I am trying to run the lesson2-image-models.ipynb of fastai/courses/dl1, however I am getting this error. Can anybody enlighten me how to solve this?


PermissionError Traceback (most recent call last)
in
2
3 os.makedirs(‘data/planet/models’, exist_ok=True)
----> 4 os.makedirs(’/cache/planet/tmp’, exist_ok=True)
5
6 get_ipython().system(‘ln -s /datasets/kaggle/planet-understanding-the-amazon-from-space/train-jpg {PATH}’)

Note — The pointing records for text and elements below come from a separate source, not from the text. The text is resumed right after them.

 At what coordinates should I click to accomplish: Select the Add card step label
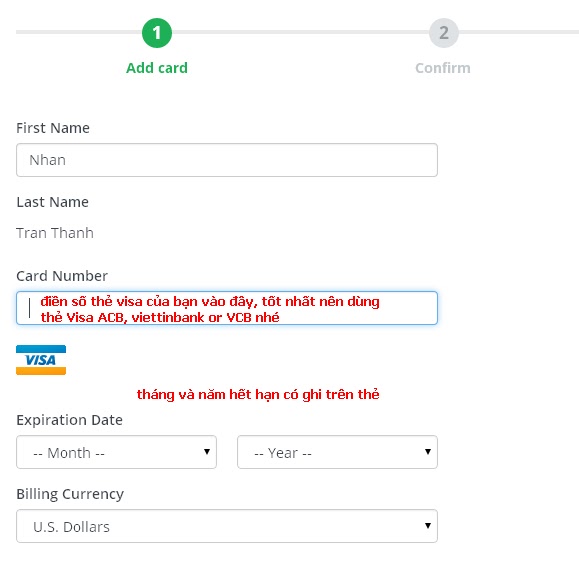(157, 68)
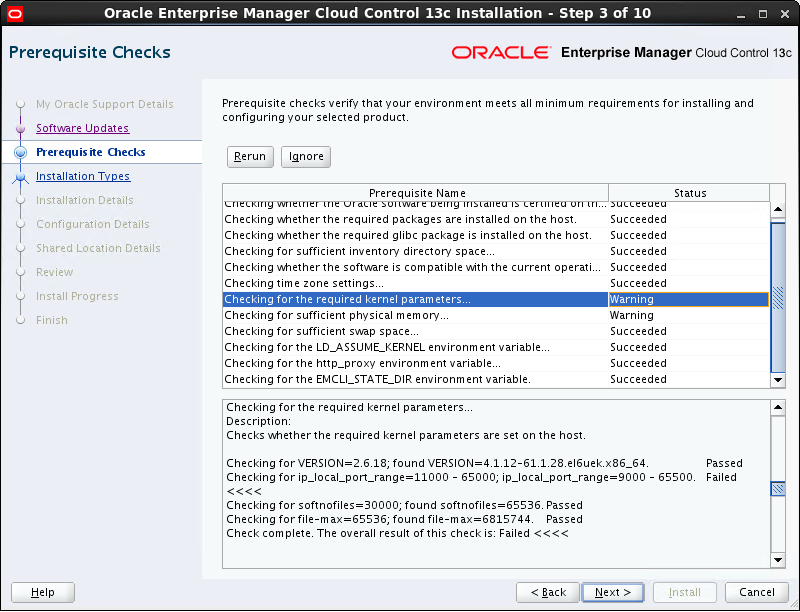Open Help for this wizard step
This screenshot has height=612, width=800.
42,592
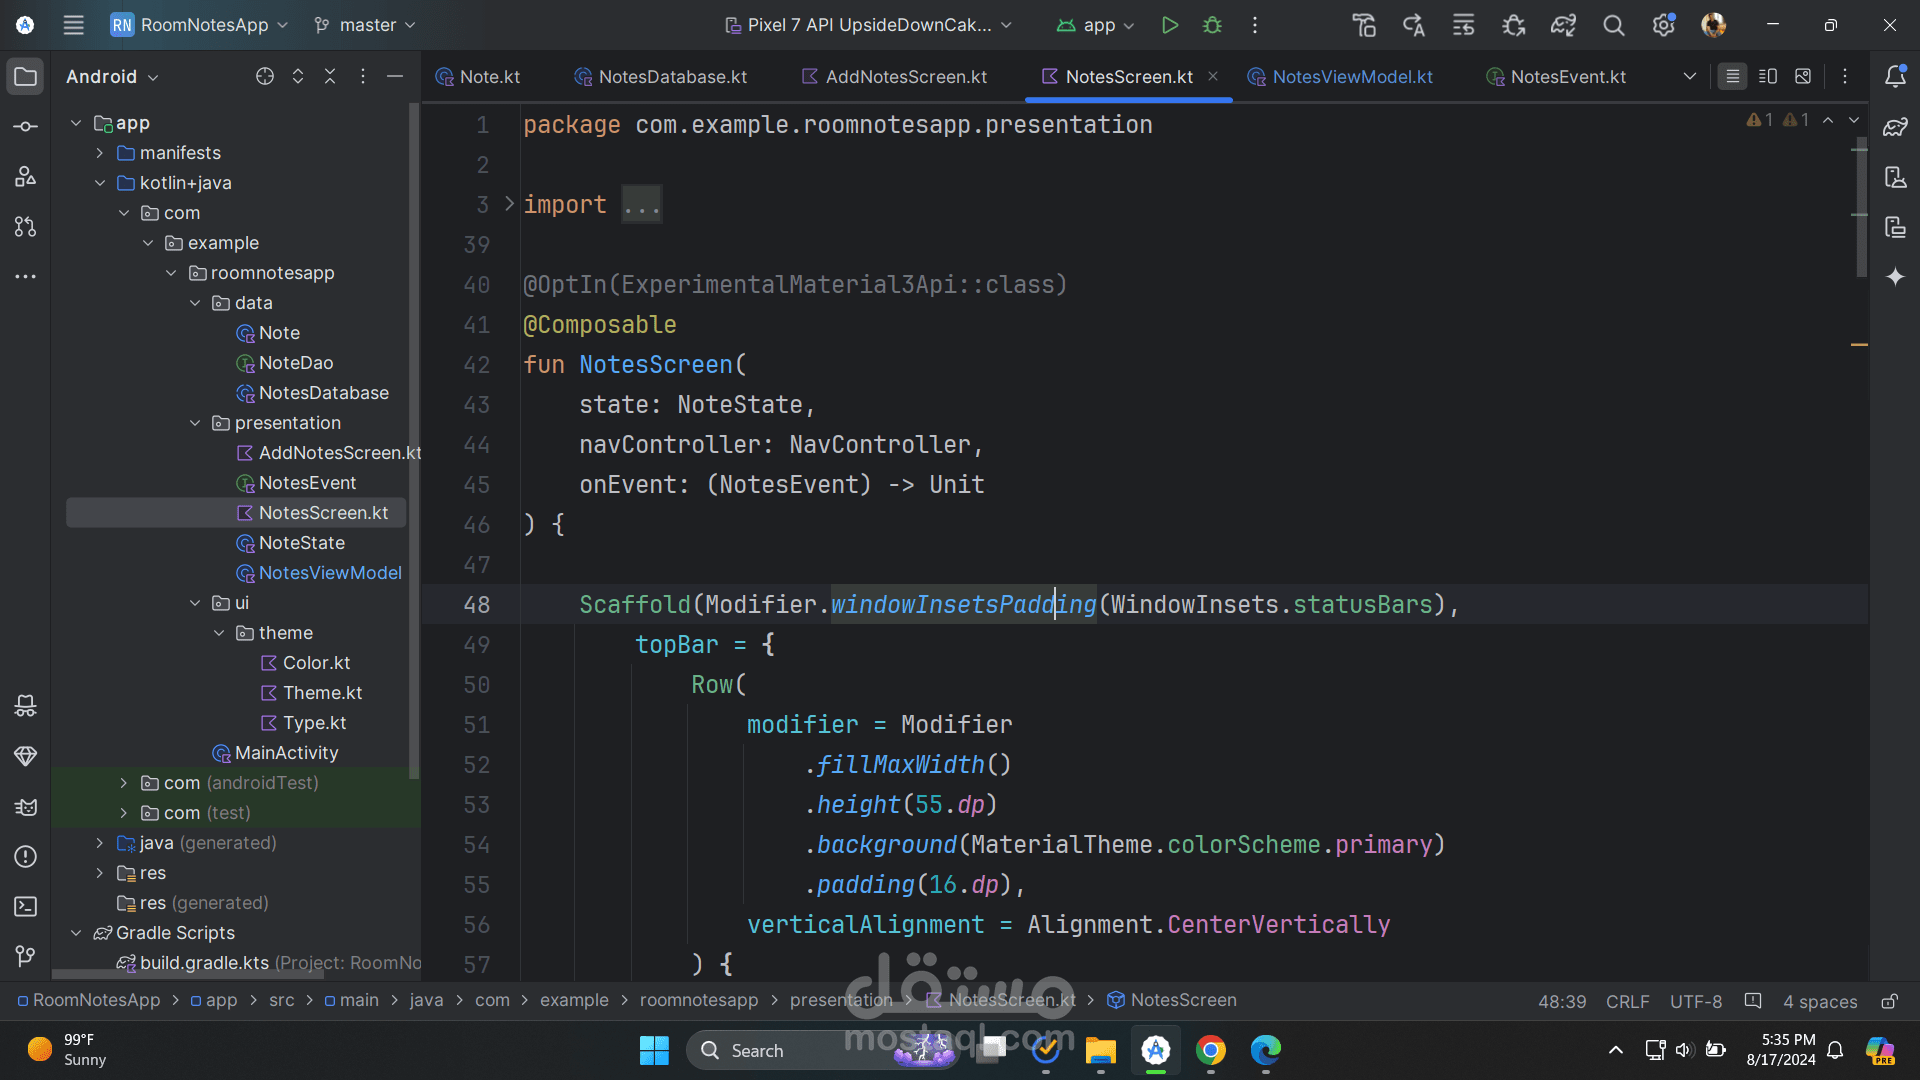Screen dimensions: 1920x1080
Task: Expand the manifests folder
Action: coord(100,153)
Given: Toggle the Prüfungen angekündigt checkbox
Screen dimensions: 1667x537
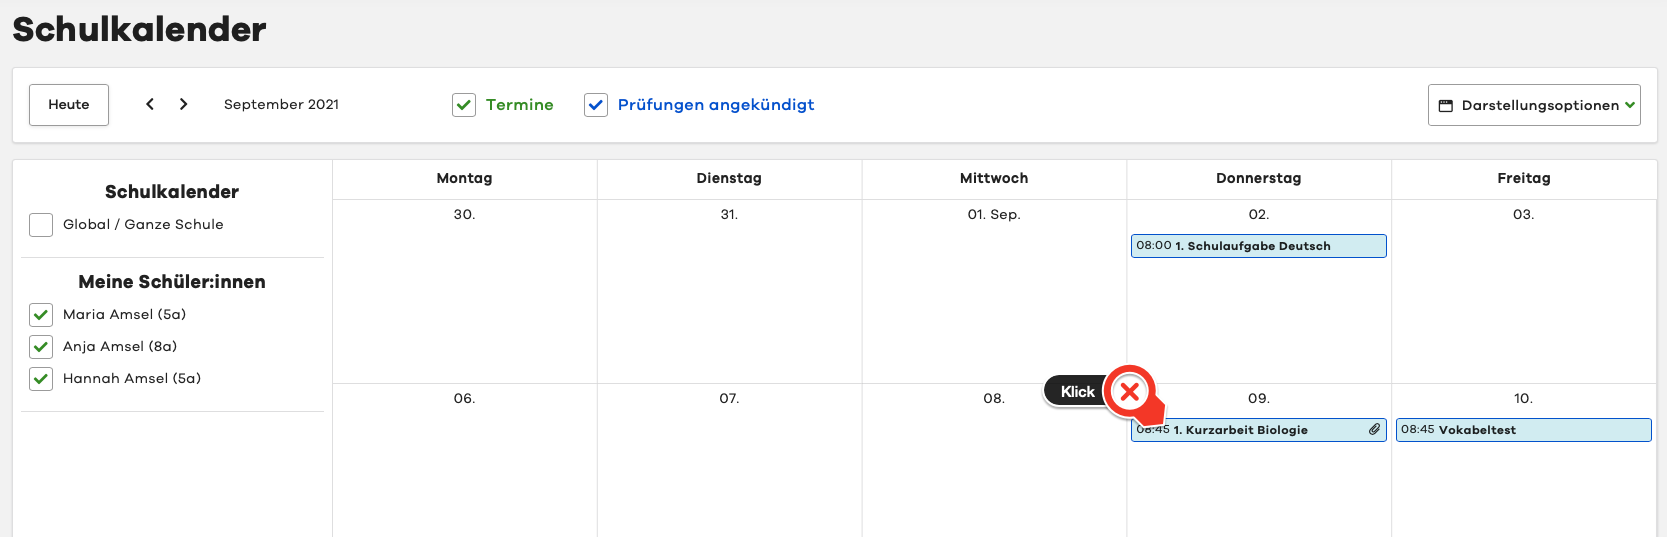Looking at the screenshot, I should (596, 105).
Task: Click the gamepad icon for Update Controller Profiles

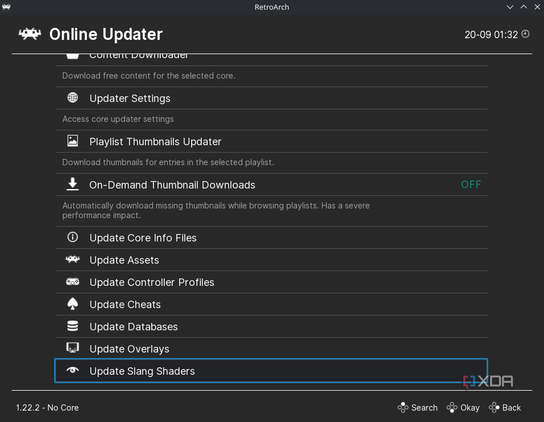Action: (x=73, y=282)
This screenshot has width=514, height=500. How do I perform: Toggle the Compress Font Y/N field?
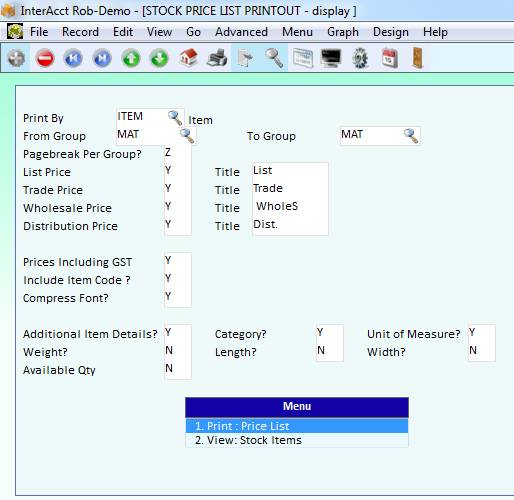[x=178, y=297]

~/anaconda2/envs/fastai/lib/python3.7/os.py in makedirs(name, mode, exist_ok)
209 if head and tail and not path.exists(head):
210 try:
–> 211 makedirs(head, exist_ok=exist_ok)
212 except FileExistsError:
213 # Defeats race condition when another thread created the path

~/anaconda2/envs/fastai/lib/python3.7/os.py in makedirs(name, mode, exist_ok)
209 if head and tail and not path.exists(head):
210 try:
–> 211 makedirs(head, exist_ok=exist_ok)
212 except FileExistsError:
213 # Defeats race condition when another thread created the path

~/anaconda2/envs/fastai/lib/python3.7/os.py in makedirs(name, mode, exist_ok)
219 return
220 try:
–> 221 mkdir(name, mode)
222 except OSError:
223 # Cannot rely on checking for EEXIST, since the operating system

PermissionError: [Errno 13] Permission denied: ‘/cache’


(Hasib Zunair) #71

What is the purpose of this line

data = data.resize(int(sz*1.3), ‘/tmp’)

And also these path files

TMP_PATH = “/tmp/tmp”
MODEL_PATH = “/tmp/model/”


(Charles Twardy) #73

@vitality:

In his Excel example, Jeremy just made up the top/side kernels as simple demonstrations.
I assume he did the same with the Conv1 -> Conv2, but I’m not sure.
In Real Life, they would all be learned. (Unless you’re very good. :slight_smile: )

@ceceshao1:

The following worked for me on Paperspace:

  1. Use gradient and launch the FastAI course notebook (v0.7).
  2. Launch a terminal from the “+” menu.
  3. pip install tensorflow-gpu keras
  4. Open the lesson*.ipynb
  5. Possibly add these lines before the imports (I need them on subsequent notebook launches, but not the first time):
    import sys
    sys.append('../../')
  1. Then I am able to import tensorflow as tf without error.

@hasib_zunair:

I believe the .resize() call does: (a) select only images up to sz*1.3; (b) resize them to sz; © save in /tmp; (d) overwrite data with this subset. I’m pretty sure the paths (a) show where to get the subset data; (b) where to get the model trained on the subset.